Prompt 1: Within the listing, take the stretch from the line containing "Given: Open the performance" through the line containing "click(515, 92)" and switch "dropdown" to "drop-down list". Return only those lines, leaving everything else unchanged.

Theorem cauappcvgprlemlol 7646

Description: Lemma for cauappcvgpr 7661. The lower cut of the putative limit is lower. (Contributed by Jim Kingdon, 4-Aug-2020.)

Hypotheses

Ref	Expression
cauappcvgpr.f	|- ( ph -> F : Q. --> Q. )
cauappcvgpr.app	|- ( ph -> A. p e. Q. A. q e. Q. ( ( F ` p ) <Q ( ( F ` q ) +Q ( p +Q q ) ) /\ ( F ` q ) <Q ( ( F ` p ) +Q ( p +Q q ) ) ) )
cauappcvgpr.bnd	|- ( ph -> A. p e. Q. A <Q ( F ` p ) )
cauappcvgpr.lim	|- L = <. { l e. Q. | E. q e. Q. ( l +Q q ) <Q ( F ` q ) } , { u e. Q. | E. q e. Q. ( ( F ` q ) +Q q ) <Q u } >.

Assertion

Ref	Expression
cauappcvgprlemlol	|- ( ( ph /\ s <Q r /\ r e. ( 1st ` L ) ) -> s e. ( 1st ` L ) )

Distinct variable groups:   A, p   L, p, q   ph, p, q   L, r, s   A, s, p   F, l, u, p, q, r, s   ph, r, s

Allowed substitution hints:   ph( u, l)   A( u, r, q, l)   L( u, l)

Proof of Theorem cauappcvgprlemlol

Dummy variables f g h are mutually distinct and distinct from all other variables.

Step	Hyp	Ref	Expression
1		ltrelnq 7364	. . . . 5 |- <Q C_ ( Q. X. Q. )
2	1	brel 4679	. . . 4 |- ( s <Q r -> ( s e. Q. /\ r e. Q. ) )
3	2	simpld 112	. . 3 |- ( s <Q r -> s e. Q. )
4	3	3ad2ant2 1019	. 2 |- ( ( ph /\ s <Q r /\ r e. ( 1st ` L ) ) -> s e. Q. )
5		oveq1 5882	. . . . . . . 8 |- ( l = r -> ( l +Q q ) = ( r +Q q ) )
6	5	breq1d 4014	. . . . . . 7 |- ( l = r -> ( ( l +Q q ) <Q ( F ` q ) <-> ( r +Q q ) <Q ( F ` q ) ) )
7	6	rexbidv 2478	. . . . . 6 |- ( l = r -> ( E. q e. Q. ( l +Q q ) <Q ( F ` q ) <-> E. q e. Q. ( r +Q q ) <Q ( F ` q ) ) )
8		cauappcvgpr.lim	. . . . . . . 8 |- L = <. { l e. Q. | E. q e. Q. ( l +Q q ) <Q ( F ` q ) } , { u e. Q. | E. q e. Q. ( ( F ` q ) +Q q ) <Q u } >.

Data in this exercise:
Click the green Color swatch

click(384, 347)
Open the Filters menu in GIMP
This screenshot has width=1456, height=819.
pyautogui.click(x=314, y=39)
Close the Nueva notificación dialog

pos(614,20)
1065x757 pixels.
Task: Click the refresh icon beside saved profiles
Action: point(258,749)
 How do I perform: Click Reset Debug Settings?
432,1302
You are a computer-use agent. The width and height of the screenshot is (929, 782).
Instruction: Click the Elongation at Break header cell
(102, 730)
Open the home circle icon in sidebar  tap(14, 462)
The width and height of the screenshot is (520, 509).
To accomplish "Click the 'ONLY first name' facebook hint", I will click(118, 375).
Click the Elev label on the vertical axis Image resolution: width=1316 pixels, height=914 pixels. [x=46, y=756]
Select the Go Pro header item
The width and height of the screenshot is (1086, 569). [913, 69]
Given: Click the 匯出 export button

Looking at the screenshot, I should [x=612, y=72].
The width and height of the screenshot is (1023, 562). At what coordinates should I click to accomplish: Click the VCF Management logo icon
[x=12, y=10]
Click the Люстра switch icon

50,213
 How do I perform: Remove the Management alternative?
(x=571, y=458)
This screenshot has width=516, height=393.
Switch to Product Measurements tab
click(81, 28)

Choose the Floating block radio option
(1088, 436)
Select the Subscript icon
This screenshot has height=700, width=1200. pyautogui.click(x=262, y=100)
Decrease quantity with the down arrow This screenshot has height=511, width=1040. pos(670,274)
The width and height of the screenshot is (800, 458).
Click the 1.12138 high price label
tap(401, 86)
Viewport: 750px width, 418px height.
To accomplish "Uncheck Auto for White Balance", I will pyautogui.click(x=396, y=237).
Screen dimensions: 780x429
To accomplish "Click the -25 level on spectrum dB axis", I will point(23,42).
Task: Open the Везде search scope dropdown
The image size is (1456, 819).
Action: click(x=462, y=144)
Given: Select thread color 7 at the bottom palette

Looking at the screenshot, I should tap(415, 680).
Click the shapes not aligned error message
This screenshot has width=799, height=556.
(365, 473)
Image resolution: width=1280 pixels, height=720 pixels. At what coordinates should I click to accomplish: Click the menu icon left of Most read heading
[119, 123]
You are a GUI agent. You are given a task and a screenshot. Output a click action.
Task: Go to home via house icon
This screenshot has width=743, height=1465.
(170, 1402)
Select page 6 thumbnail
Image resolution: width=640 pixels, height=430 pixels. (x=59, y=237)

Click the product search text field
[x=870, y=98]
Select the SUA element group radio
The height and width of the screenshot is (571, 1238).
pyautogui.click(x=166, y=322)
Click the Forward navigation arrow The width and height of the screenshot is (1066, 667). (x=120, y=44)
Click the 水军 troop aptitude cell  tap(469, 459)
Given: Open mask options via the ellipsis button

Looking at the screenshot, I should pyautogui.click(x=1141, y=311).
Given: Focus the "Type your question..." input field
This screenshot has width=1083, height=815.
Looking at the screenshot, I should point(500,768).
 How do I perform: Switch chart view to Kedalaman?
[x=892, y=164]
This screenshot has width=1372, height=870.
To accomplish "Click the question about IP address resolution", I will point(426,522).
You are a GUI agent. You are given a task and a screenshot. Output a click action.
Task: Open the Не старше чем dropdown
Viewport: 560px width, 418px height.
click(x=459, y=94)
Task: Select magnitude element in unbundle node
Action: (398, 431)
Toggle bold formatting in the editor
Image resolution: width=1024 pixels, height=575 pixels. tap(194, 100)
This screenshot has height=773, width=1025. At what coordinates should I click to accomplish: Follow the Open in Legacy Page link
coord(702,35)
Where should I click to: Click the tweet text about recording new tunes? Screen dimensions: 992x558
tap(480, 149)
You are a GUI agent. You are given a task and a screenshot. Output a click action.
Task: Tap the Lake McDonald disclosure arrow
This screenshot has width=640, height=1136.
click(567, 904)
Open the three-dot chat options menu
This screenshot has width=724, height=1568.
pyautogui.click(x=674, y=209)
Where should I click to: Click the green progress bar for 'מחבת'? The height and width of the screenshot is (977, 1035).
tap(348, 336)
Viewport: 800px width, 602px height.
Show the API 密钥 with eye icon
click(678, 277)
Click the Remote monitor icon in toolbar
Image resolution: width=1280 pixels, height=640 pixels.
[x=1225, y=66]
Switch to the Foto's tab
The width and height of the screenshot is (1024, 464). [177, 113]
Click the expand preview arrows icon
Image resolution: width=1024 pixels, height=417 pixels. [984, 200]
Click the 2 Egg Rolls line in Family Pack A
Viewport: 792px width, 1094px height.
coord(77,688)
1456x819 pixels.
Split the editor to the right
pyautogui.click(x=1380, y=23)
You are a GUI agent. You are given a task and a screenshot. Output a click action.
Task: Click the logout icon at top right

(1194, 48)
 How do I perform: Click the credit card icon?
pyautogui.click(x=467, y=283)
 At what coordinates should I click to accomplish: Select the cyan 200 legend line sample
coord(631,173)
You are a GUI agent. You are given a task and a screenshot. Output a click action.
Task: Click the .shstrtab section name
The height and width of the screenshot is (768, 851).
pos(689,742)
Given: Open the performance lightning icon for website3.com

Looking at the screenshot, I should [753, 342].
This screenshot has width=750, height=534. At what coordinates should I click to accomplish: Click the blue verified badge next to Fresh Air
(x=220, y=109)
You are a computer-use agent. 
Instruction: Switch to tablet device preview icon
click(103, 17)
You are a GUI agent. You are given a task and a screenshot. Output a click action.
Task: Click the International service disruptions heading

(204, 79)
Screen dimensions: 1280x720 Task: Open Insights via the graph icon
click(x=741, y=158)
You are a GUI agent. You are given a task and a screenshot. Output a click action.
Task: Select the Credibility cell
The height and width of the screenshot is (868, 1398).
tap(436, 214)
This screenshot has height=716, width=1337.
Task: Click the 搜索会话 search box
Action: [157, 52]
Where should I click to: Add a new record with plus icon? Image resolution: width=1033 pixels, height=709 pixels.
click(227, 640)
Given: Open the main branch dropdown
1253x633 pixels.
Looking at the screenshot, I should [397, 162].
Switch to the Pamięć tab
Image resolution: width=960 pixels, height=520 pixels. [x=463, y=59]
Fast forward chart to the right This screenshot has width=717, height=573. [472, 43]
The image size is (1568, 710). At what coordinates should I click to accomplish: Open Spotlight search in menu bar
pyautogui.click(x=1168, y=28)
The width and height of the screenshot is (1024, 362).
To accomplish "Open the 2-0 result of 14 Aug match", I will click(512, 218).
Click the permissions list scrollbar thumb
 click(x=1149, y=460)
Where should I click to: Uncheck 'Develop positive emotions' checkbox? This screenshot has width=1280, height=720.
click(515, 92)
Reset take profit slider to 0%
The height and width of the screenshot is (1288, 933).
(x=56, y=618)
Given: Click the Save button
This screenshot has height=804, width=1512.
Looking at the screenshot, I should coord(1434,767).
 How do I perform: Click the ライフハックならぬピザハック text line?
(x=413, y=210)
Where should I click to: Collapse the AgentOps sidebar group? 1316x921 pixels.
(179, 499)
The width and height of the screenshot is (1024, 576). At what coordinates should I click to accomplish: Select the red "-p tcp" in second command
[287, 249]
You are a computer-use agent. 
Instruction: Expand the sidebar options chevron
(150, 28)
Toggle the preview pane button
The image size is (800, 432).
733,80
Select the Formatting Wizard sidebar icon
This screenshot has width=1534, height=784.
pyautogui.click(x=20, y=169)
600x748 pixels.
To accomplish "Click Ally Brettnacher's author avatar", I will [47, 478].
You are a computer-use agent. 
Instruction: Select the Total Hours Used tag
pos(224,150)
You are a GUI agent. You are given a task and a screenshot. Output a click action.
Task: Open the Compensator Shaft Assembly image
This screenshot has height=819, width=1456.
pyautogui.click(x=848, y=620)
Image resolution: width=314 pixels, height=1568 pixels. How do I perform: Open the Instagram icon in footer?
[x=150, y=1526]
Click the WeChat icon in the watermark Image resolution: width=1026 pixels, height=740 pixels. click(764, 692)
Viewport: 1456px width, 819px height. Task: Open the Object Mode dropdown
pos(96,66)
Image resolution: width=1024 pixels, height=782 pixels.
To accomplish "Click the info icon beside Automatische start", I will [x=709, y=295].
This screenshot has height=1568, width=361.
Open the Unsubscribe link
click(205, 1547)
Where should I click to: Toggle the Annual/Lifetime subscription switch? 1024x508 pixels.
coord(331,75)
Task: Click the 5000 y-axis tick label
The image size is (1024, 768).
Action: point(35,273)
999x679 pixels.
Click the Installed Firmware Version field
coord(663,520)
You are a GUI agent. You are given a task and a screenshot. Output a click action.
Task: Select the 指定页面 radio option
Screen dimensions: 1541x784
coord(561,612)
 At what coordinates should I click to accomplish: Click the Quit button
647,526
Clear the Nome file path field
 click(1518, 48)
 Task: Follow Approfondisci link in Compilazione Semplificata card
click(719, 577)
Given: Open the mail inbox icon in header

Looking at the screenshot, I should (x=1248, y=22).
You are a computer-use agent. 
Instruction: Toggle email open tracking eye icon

Prompt 2: Proceed with the proof of theorem cauappcvgprlemlol, starting after its last step shown.

Response 1:
Given: Open the performance lightning icon for website3.com

Looking at the screenshot, I should [753, 342].
This screenshot has width=750, height=534. At what coordinates should I click to accomplish: Click the blue verified badge next to Fresh Air
(x=220, y=109)
You are a computer-use agent. 
Instruction: Switch to tablet device preview icon
click(103, 17)
You are a GUI agent. You are given a task and a screenshot. Output a click action.
Task: Click the International service disruptions heading

(204, 79)
Screen dimensions: 1280x720 Task: Open Insights via the graph icon
click(x=741, y=158)
You are a GUI agent. You are given a task and a screenshot. Output a click action.
Task: Select the Credibility cell
The height and width of the screenshot is (868, 1398).
tap(436, 214)
This screenshot has height=716, width=1337.
Task: Click the 搜索会话 search box
Action: [157, 52]
Where should I click to: Add a new record with plus icon? Image resolution: width=1033 pixels, height=709 pixels.
click(227, 640)
Given: Open the main branch drop-down list
1253x633 pixels.
Looking at the screenshot, I should [397, 162].
Switch to the Pamięć tab
Image resolution: width=960 pixels, height=520 pixels. [x=463, y=59]
Fast forward chart to the right This screenshot has width=717, height=573. [472, 43]
The image size is (1568, 710). At what coordinates should I click to accomplish: Open Spotlight search in menu bar
pyautogui.click(x=1168, y=28)
The width and height of the screenshot is (1024, 362).
To accomplish "Open the 2-0 result of 14 Aug match", I will click(512, 218).
Click the permissions list scrollbar thumb
 click(x=1149, y=460)
Where should I click to: Uncheck 'Develop positive emotions' checkbox? This screenshot has width=1280, height=720.
click(515, 92)

Response 2:
9	8	fveq2i 5519	. . . . . . 7 |- ( 1st ` L ) = ( 1st ` <. { l e. Q. | E. q e. Q. ( l +Q q ) <Q ( F ` q ) } , { u e. Q. | E. q e. Q. ( ( F ` q ) +Q q ) <Q u } >. )
10		nqex 7362	. . . . . . . . 9 |- Q. e. _V
11	10	rabex 4148	. . . . . . . 8 |- { l e. Q. | E. q e. Q. ( l +Q q ) <Q ( F ` q ) } e. _V
12	10	rabex 4148	. . . . . . . 8 |- { u e. Q. | E. q e. Q. ( ( F ` q ) +Q q ) <Q u } e. _V
13	11, 12	op1st 6147	. . . . . . 7 |- ( 1st ` <. { l e. Q. | E. q e. Q. ( l +Q q ) <Q ( F ` q ) } , { u e. Q. | E. q e. Q. ( ( F ` q ) +Q q ) <Q u } >. ) = { l e. Q. | E. q e. Q. ( l +Q q ) <Q ( F ` q ) }
14	9, 13	eqtri 2198	. . . . . 6 |- ( 1st ` L ) = { l e. Q. | E. q e. Q. ( l +Q q ) <Q ( F ` q ) }
15	7, 14	elrab2 2897	. . . . 5 |- ( r e. ( 1st ` L ) <-> ( r e. Q. /\ E. q e. Q. ( r +Q q ) <Q ( F ` q ) ) )
16	15	simprbi 275	. . . 4 |- ( r e. ( 1st ` L ) -> E. q e. Q. ( r +Q q ) <Q ( F ` q ) )
17	16	3ad2ant3 1020	. . 3 |- ( ( ph /\ s <Q r /\ r e. ( 1st ` L ) ) -> E. q e. Q. ( r +Q q ) <Q ( F ` q ) )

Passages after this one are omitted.